Sunday, November 11, 2012

How To Fire an Employee

Ask the Expert

A continuing series of labor related questions answered by Attorney Denise Anderson.

(Editor’s note: It is a very big step when a new business owner hires employees for the first time. Unfortunately, sometimes a new employee turns out to be less ideal than hoped for. Members of FoodStartUpHelp have experienced new business owners that are either fearful of firing employees (thus reluctant to hire) or don’t know how to do it properly. FoodStartUpHelp has asked Labor Attorney Denise Anderson to provide some information on the topic.)

How to Fire an Employee

No Surprises:  It should never be a surprise to the employee and you should never have to give a reason when you actually fire the employee.  Here’s how to make sure you do it the right way and don’t end up in court justifying your decision. 

The Good, the Bad, the Not So Bad:  First, take the time to “sandwich” your performance warning and do it on a regular basis.  No one likes to hear bad news but it is easier for an employee to hear what you have to say when you say it between two pieces of praise.  For example, if your employee is always late for his shift, you can approach him in the morning when he arrives and first tell him that you noticed how he cleaned his station when he left the day before, remind him that he needs to arrive on time for the beginning of his shift and note that he is 15 minutes late and then say something about having another great day.  When he is late the next time, remind him of your previous conversation and how important it is that he is on time for his shift and, this time, tell him that he will be disciplined the next time. 

Adopt a Policy:  Second, you must adopt a discipline policy and stick with it.  Too often, an employer says one thing and does another.  Just like being a parent, an employer must be consistent and enforce the rules evenly with all employees.  No favoritism or exceptions. While there is a lot to be said about a “three strikes and you’re out” policy, it requires documentation and time.  The easiest policy is a list of conduct for which an employee can be disciplined within the discretion of the employer and another list for which an employee can be immediately terminated within the discretion of the employer.  The discipline policy should also state who can discipline and to whom the employee can complain or bring questions. 

Cut Your Losses:  If you follow the first two rules, the employee will have been warned and will be on notice of the consequences of his conduct.  When the employee does not improve, let him go. 

Support Your Decision:  Be prepared to support your decision with specific data, warnings and realistic goals to improve.  The third rule to follow is to document your observations and conversations with an employee and file your written paperwork in a separate file for that employee.  Each employee must have a file that contains routine paperwork, including an application for employment, a W-2 and an I-9.  Any forms required by the state or federal governments, including minor consent forms and health department forms, must be maintained in the employee’s personnel file.  If you conduct formal written performance reviews, on a regular basis, those forms must be maintained as well.  However, your personal notes about discipline or performance may be kept in another file that is maintained by you as the manager.  When you are asked to support your decision, you will be able to refresh your recollection of the events and, in court cases, provide written evidence of your decision. 
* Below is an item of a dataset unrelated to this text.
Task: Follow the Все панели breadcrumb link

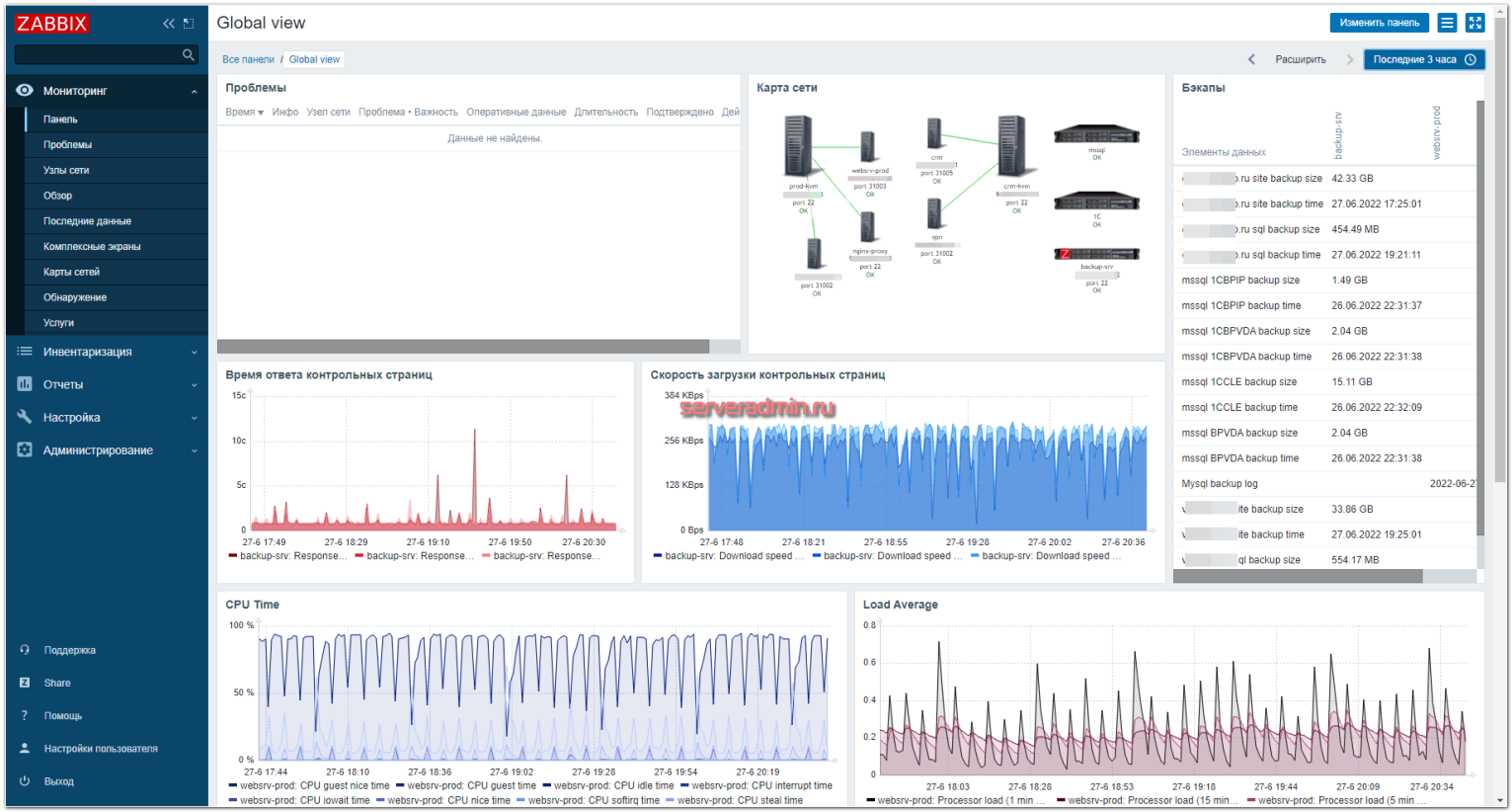Action: [248, 59]
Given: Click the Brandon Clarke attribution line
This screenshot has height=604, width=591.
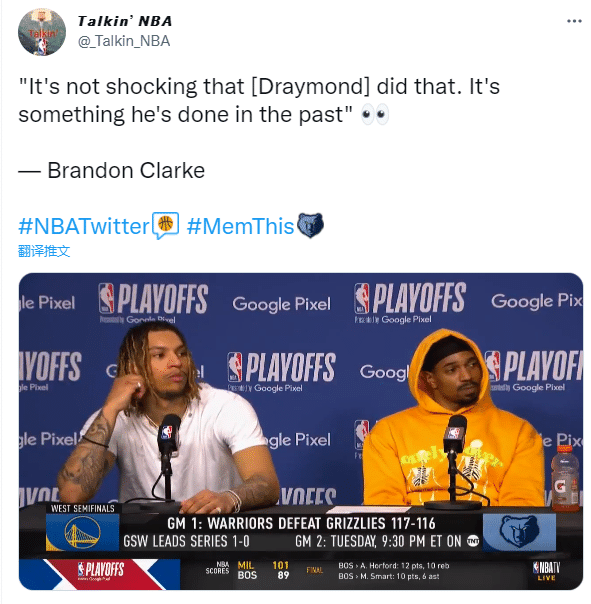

Be Private:  Never discipline an employee, particularly a termination, in public.  The fourth rule is to conduct your firing in a private area, preferably with a door.  When the meeting is over, you can leave or ask the employee to leave. 

Don’t Do It Alone:  You should always have a witness present when firing an employee.  You never know how an employee will take the news and you want to protect yourself against a retaliation lawsuit.  If the employee asks to have a witness present, you should refuse.  You do not want to deal with that employee’s observations, judgments and potential complaints as well as the employee being fired. 

Be Clear and Direct:  You may want to sugar coat the reasons for termination or to have a cover story to protect feelings.  The best avenue is to simply tell the employee you have made a decision to let him go and explain his options and what will happen next.  When asked to explain your decision, state again that your decision is based on his performance and remind him that this is the consequence of not meeting expectations.  Don’t talk too much and keep the conversation strictly on your decision.  Do not relate specific instances or examples of performance or your observations. You will have plenty of time to justify your decision if the employee questions his termination either through a state or federal agency or lawsuit.  You must make it absolutely clear there is no room for discussion and that your decision is irreversible. 

Lay Out the Options:  If the employee is entitled to any benefits, tell him and explain how to get the proper information.  Tell the employee when to expect his last paycheck and make arrangements to mail it to him.  Ask the employee to leave the premises immediately and arrange a time or manner of returning to get his personal belongings.  Ask the employee for keys or other items that belong to the business.  You should accompany the employee out of the business premises.  If you have not already changed passcodes to the computer or locked email access, you should do so immediately. 

Do it on a Monday:  Never fire an employee on a Friday or weekend.  It is best to fire an employee during the first part of a week to allow the employee time to look for another job.  You want to transition the employee into looking for another job and it is easier to begin that process during the week.